The takeover is intended to “stabilize the Korean aviation industry” and enhance its competitiveness in a fragile post-COVID market. Korean Air says that the merger will result in “more streamlined route operations and lower costs”.
Korean Air will purchase newly-issued Asiana shares worth KRW1.5 trillion ($1.35 billion). Additionally they will also purchase Asiana bonds, worth about KRW300 billion ($270 million).
Hanjin KAL will receive a KRW800 billion ($722 million) investment from the state-owned Korea Development Bank. The reason for the bank’s investment in Korean Air, through Hanjin KAL, is “to ensure Hanjin KAL maintains its status as the airline’s holding company”.
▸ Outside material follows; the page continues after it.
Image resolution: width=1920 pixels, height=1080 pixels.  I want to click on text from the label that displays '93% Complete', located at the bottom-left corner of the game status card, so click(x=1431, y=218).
“Korean Air decided to acquire Asiana Airlines after much consideration and deliberation in order to pursue its founding mission to contribute to [Korea] through transportation. Following its mission, the carrier will ensure job security for employees at both airlines…”Hanjin KAL
Once Korean Air completes their acquisition of Asiana Airlines, the airline is expected to be ranked as “one of the top 10 airlines in the world”.
Furthermore, Korean Air’s acquisition, along with the expansion of Asiana’s routes, fleet and capacity, will “give the airline the competitiveness to compete with global mega airlines”.